■ **Task to carry out**: Please print every line of the material below unchanged, leaving out the pictures.

Pointing records for screenshots and pages
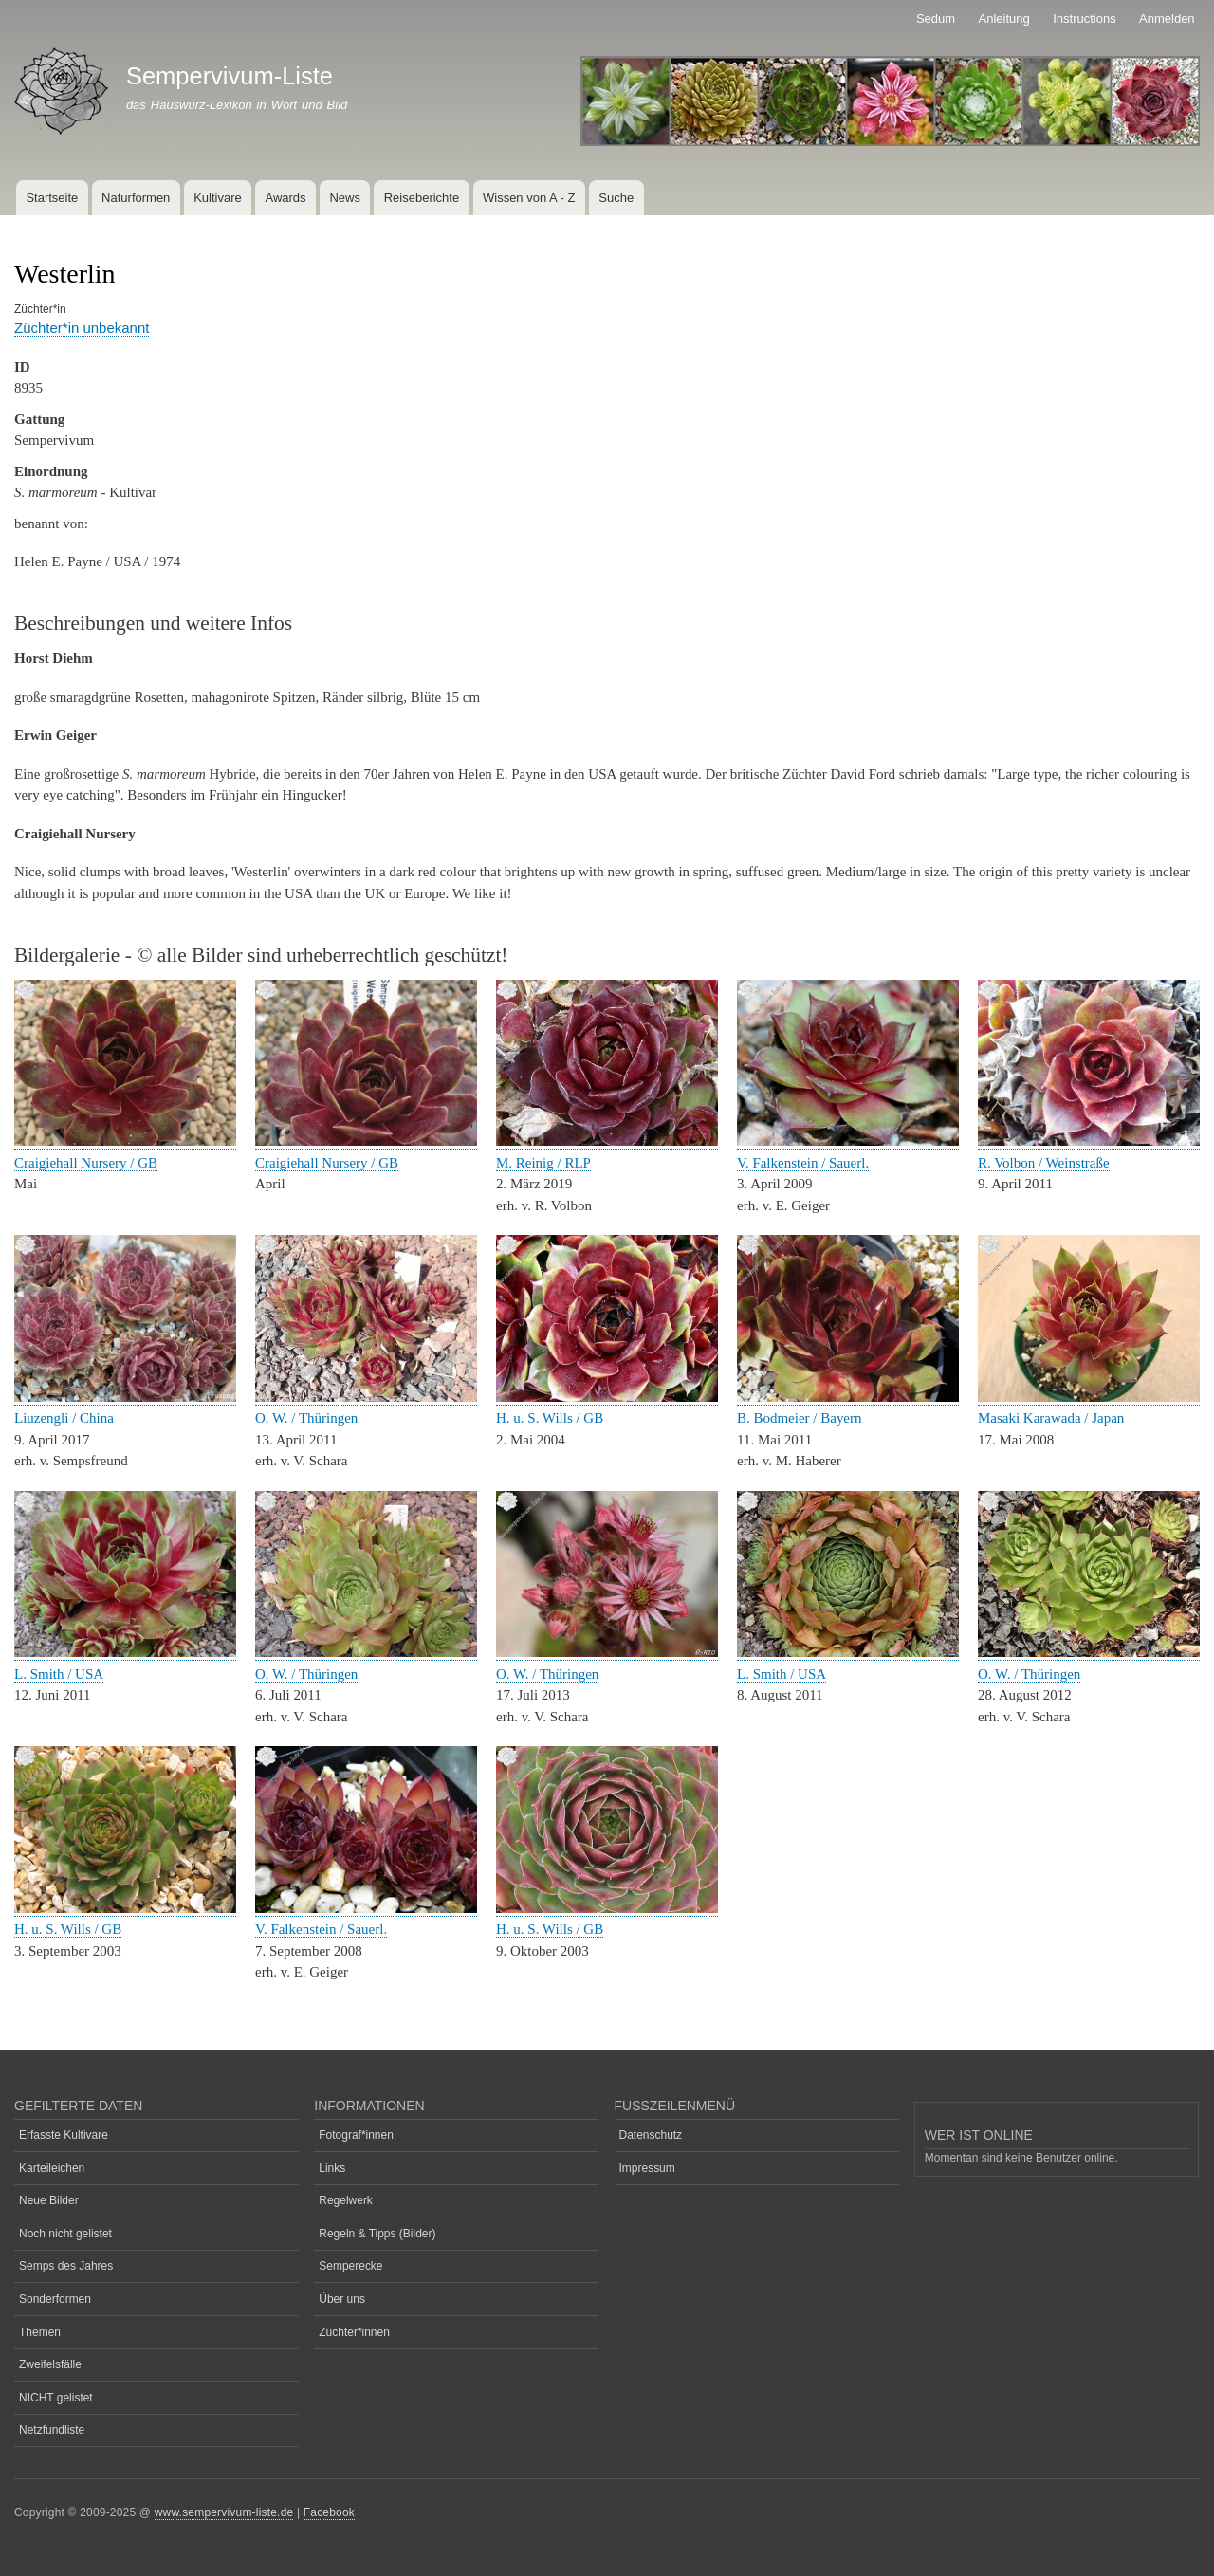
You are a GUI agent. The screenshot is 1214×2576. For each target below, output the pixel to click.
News (344, 198)
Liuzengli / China (64, 1418)
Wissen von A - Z (529, 198)
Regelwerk (346, 2200)
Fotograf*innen (356, 2135)
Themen (40, 2332)
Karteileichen (51, 2168)
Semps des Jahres (66, 2265)
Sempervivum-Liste (229, 76)
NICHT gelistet (56, 2397)
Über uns (342, 2299)
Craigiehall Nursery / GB (85, 1162)
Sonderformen (55, 2299)
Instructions (1084, 18)
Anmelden (1167, 18)
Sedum (935, 18)
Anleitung (1004, 18)
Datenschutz (651, 2135)
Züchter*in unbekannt (81, 328)
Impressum (647, 2168)
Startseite (52, 198)
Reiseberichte (422, 198)
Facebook (329, 2512)
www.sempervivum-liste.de (224, 2512)
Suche (616, 198)
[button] (125, 1141)
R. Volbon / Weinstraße (1044, 1162)
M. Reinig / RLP (543, 1162)
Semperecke (350, 2265)
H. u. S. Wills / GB (549, 1418)
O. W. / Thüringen (306, 1418)
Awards (285, 198)
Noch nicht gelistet (65, 2233)
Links (332, 2168)
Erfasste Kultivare (63, 2135)
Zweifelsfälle (50, 2364)
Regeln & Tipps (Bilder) (377, 2233)
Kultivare (217, 198)
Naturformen (135, 198)
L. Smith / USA (58, 1674)
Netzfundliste (51, 2430)
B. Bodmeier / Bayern (799, 1418)
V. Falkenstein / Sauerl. (803, 1162)
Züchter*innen (354, 2332)
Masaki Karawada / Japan (1051, 1418)
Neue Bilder (49, 2200)
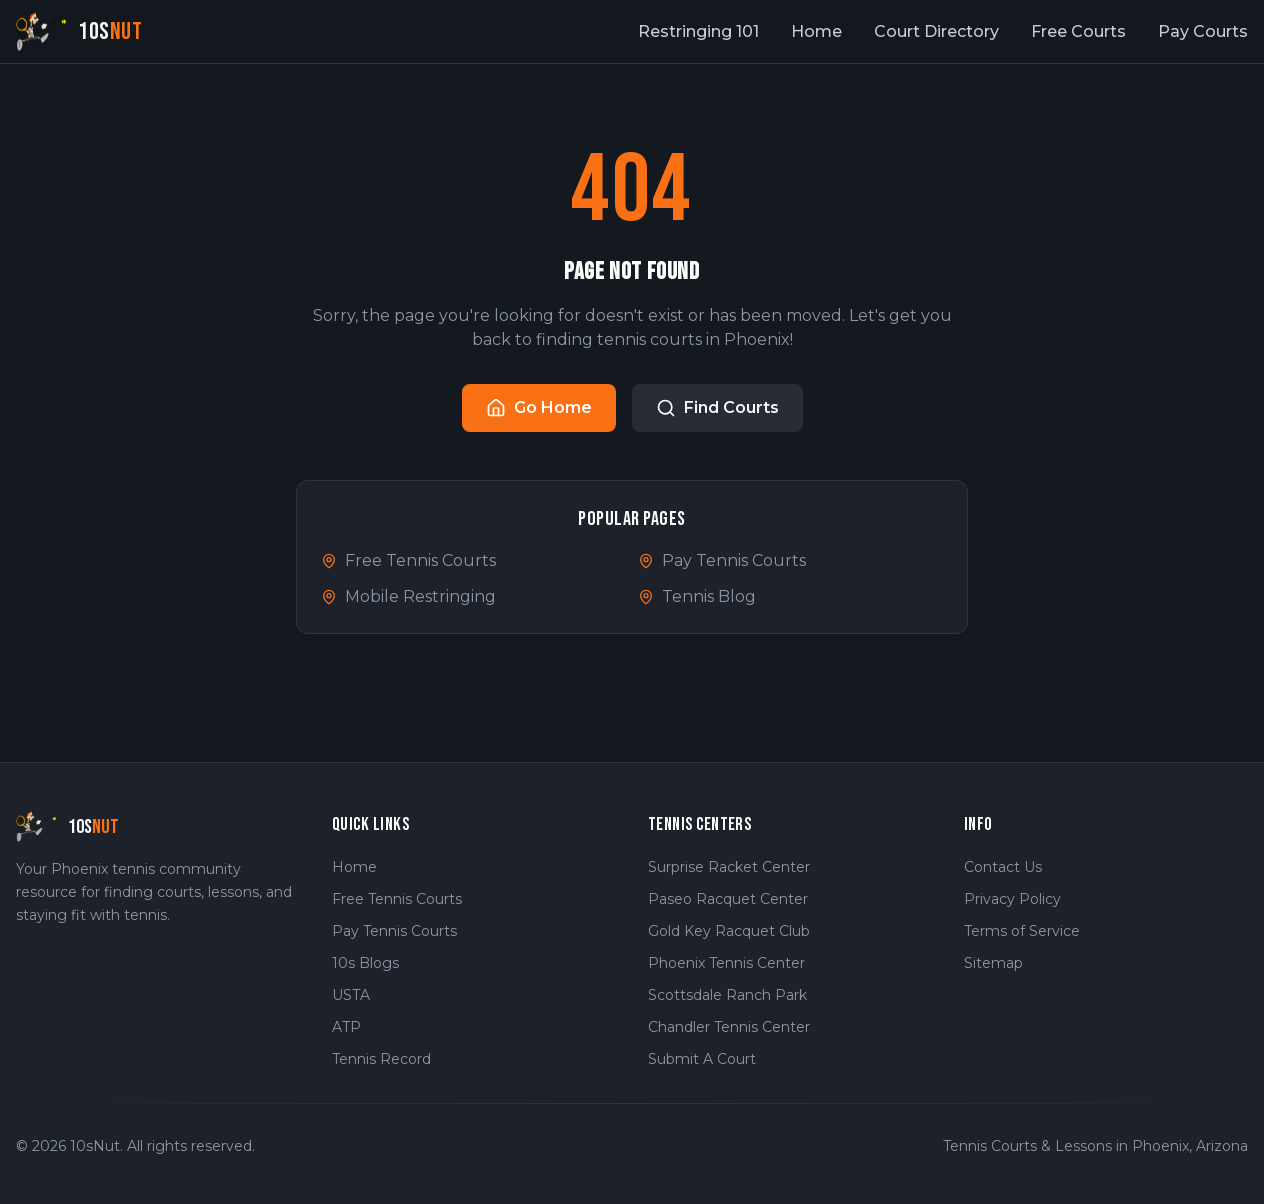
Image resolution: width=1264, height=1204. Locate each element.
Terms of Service (1022, 931)
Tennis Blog (697, 596)
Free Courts (1078, 31)
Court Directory (936, 31)
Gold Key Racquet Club (729, 931)
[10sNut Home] (79, 31)
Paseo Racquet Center (728, 899)
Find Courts (717, 408)
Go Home (539, 408)
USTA (351, 995)
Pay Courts (1203, 31)
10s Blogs (365, 963)
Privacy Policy (1012, 899)
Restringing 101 (698, 31)
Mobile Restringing (408, 596)
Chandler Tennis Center (729, 1027)
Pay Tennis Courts (722, 560)
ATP (346, 1027)
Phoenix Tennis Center (726, 963)
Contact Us (1003, 867)
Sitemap (993, 963)
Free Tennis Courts (408, 560)
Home (816, 31)
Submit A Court (702, 1059)
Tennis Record (381, 1059)
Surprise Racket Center (729, 867)
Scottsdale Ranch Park (727, 995)
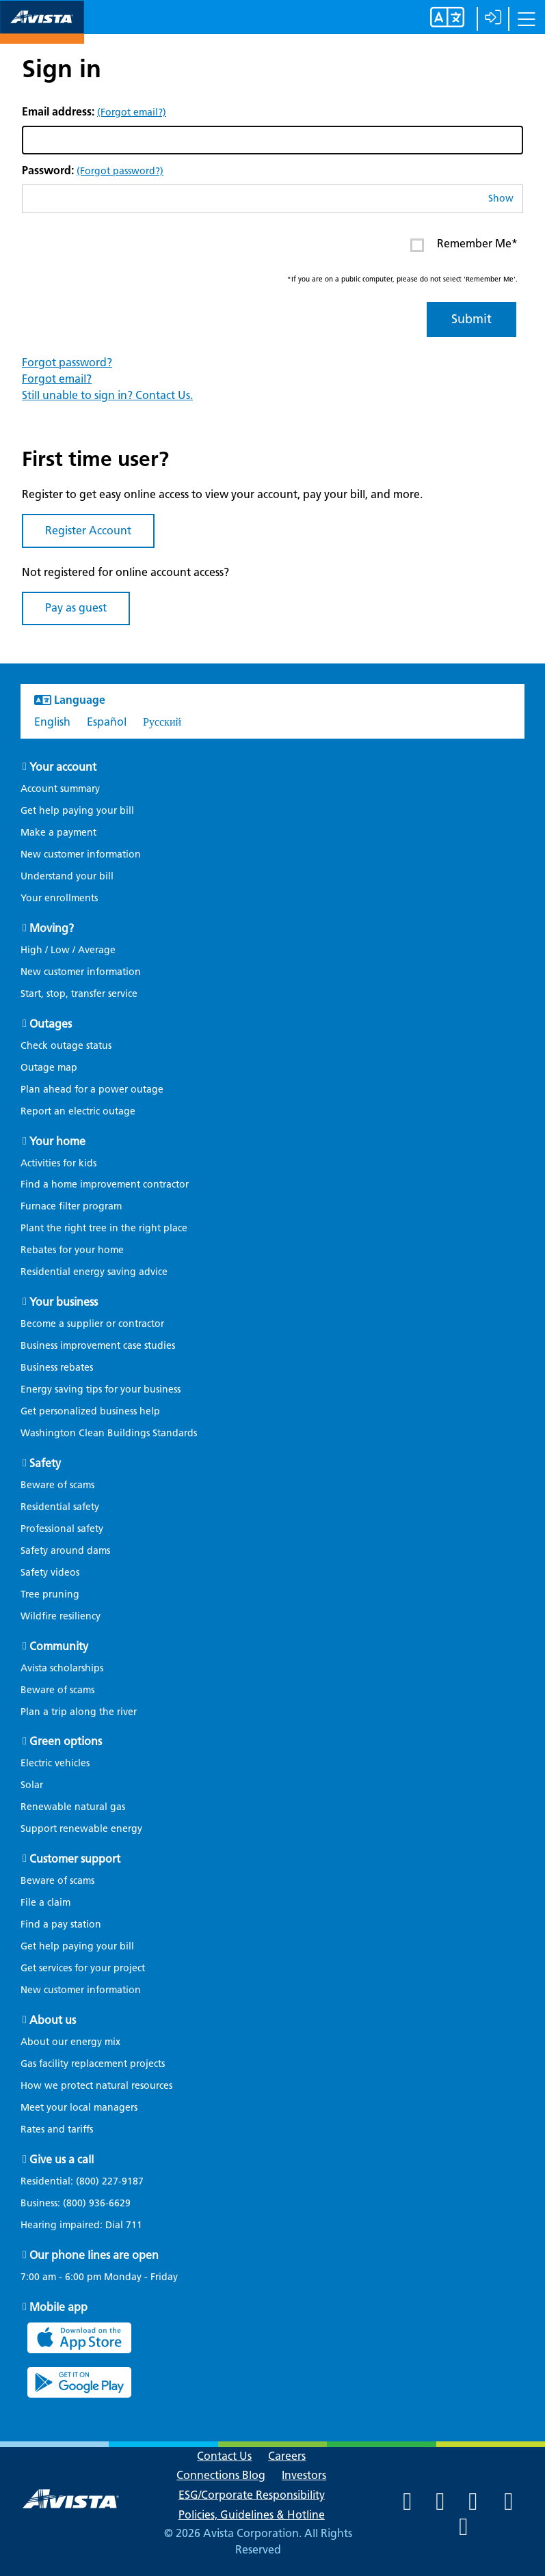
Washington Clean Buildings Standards (109, 1433)
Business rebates (57, 1367)
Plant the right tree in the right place (104, 1228)
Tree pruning (50, 1594)
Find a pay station (61, 1924)
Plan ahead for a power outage (92, 1089)
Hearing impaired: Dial (88, 2225)
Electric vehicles (55, 1763)
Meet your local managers (79, 2107)
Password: (92, 170)
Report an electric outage (78, 1111)
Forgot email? (57, 378)
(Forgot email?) (131, 112)
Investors (304, 2475)
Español (107, 721)
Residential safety (60, 1507)
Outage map (49, 1067)
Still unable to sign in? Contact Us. (107, 395)
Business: (82, 2203)
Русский (162, 721)
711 (134, 2225)
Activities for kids (58, 1163)
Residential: (89, 2181)
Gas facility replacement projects (93, 2064)
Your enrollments (59, 898)
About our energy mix (70, 2042)
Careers (287, 2456)
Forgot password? (67, 362)
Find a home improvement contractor (105, 1184)
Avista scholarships (62, 1668)
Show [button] (501, 198)
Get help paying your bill (77, 811)
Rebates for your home (72, 1250)
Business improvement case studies (98, 1346)
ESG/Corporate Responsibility (251, 2495)
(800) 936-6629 (95, 2203)
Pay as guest (76, 607)
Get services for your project (83, 1968)
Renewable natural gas (73, 1807)
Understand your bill (67, 876)
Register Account (88, 530)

■ **The result**:
You are a GUI agent. The screenshot is 1214×2576. For each target below, output the pixel to click.
News (344, 198)
Liuzengli / China (64, 1418)
Wissen von A - Z (529, 198)
Regelwerk (346, 2200)
Fotograf*innen (356, 2135)
Themen (40, 2332)
Karteileichen (51, 2168)
Semps des Jahres (66, 2265)
Sempervivum-Liste (229, 76)
NICHT gelistet (56, 2397)
Über uns (342, 2299)
Craigiehall Nursery / GB (85, 1162)
Sonderformen (55, 2299)
Instructions (1084, 18)
Anmelden (1167, 18)
Sedum (935, 18)
Anleitung (1004, 18)
Datenschutz (651, 2135)
Züchter*in unbekannt (81, 328)
Impressum (647, 2168)
Startseite (52, 198)
Reiseberichte (422, 198)
Facebook (329, 2512)
www.sempervivum-liste.de (224, 2512)
Suche (616, 198)
[button] (125, 1141)
R. Volbon / Weinstraße (1044, 1162)
M. Reinig / RLP (543, 1162)
Semperecke (350, 2265)
H. u. S. Wills / GB (549, 1418)
O. W. / Thüringen (306, 1418)
Awards (285, 198)
Noch nicht gelistet (65, 2233)
Links (332, 2168)
Erfasste Kultivare (63, 2135)
Zweifelsfälle (50, 2364)
Regeln & Tipps (Bilder) (377, 2233)
Kultivare (217, 198)
Naturformen (135, 198)
L. Smith / USA (58, 1674)
Netzfundliste (51, 2430)
B. Bodmeier / Bayern (799, 1418)
V. Falkenstein / Sauerl. (803, 1162)
Züchter*innen (354, 2332)
Masaki Karawada / Japan (1051, 1418)
Neue Bilder (49, 2200)
Image resolution: width=1264, height=1204. Locate each element.
Terms of Service (1022, 931)
Tennis Blog (697, 596)
Free Courts (1078, 31)
Court Directory (936, 31)
Gold Key Racquet Club (729, 931)
[10sNut Home] (79, 31)
Paseo Racquet Center (728, 899)
Find Courts (717, 408)
Go Home (539, 408)
USTA (351, 995)
Pay Courts (1203, 31)
10s Blogs (365, 963)
Privacy Policy (1012, 899)
Restringing 101 (698, 31)
Mobile Restringing (408, 596)
Chandler Tennis Center (729, 1027)
Pay Tennis Courts (722, 560)
ATP (346, 1027)
Phoenix Tennis Center (726, 963)
Contact Us (1003, 867)
Sitemap (993, 963)
Free Tennis Courts (408, 560)
Home (816, 31)
Submit A Court (702, 1059)
Tennis Record (381, 1059)
Surprise Racket Center (729, 867)
Scottsdale Ranch Park (727, 995)
Washington Clean Buildings Standards (109, 1433)
Business rebates (57, 1367)
Plant the right tree in the right place (104, 1228)
Tree pruning (50, 1594)
Find a pay station (61, 1924)
Plan ahead for a power outage (92, 1089)
Hearing impaired: Dial (88, 2225)
Electric vehicles (55, 1763)
Meet your local managers (79, 2107)
Password: (92, 170)
Report an electric outage (78, 1111)
Forgot email? (57, 378)
(Forgot email?) (131, 112)
Investors (304, 2475)
Español (107, 721)
Residential safety (60, 1507)
Outage map (49, 1067)
Still unable to sign in? Contact Us. (107, 395)
Business: (82, 2203)
Русский (162, 721)
711 (134, 2225)
Activities for kids (58, 1163)
Residential: (89, 2181)
Gas facility replacement projects (93, 2064)
Your enrollments (59, 898)
About our energy mix (70, 2042)
Careers (287, 2456)
Forgot password? (67, 362)
Find a home improvement contractor (105, 1184)
Avista scholarships (62, 1668)
Show [button] (501, 198)
Get help paying your bill (77, 811)
Rebates for your home (72, 1250)
Business improvement case studies (98, 1346)
ESG/Corporate Responsibility (251, 2495)
(800) 936-6629 (95, 2203)
Pay as guest (76, 607)
Get services for your project (83, 1968)
Renewable natural gas (73, 1807)
Understand your bill (67, 876)
Register Account (88, 530)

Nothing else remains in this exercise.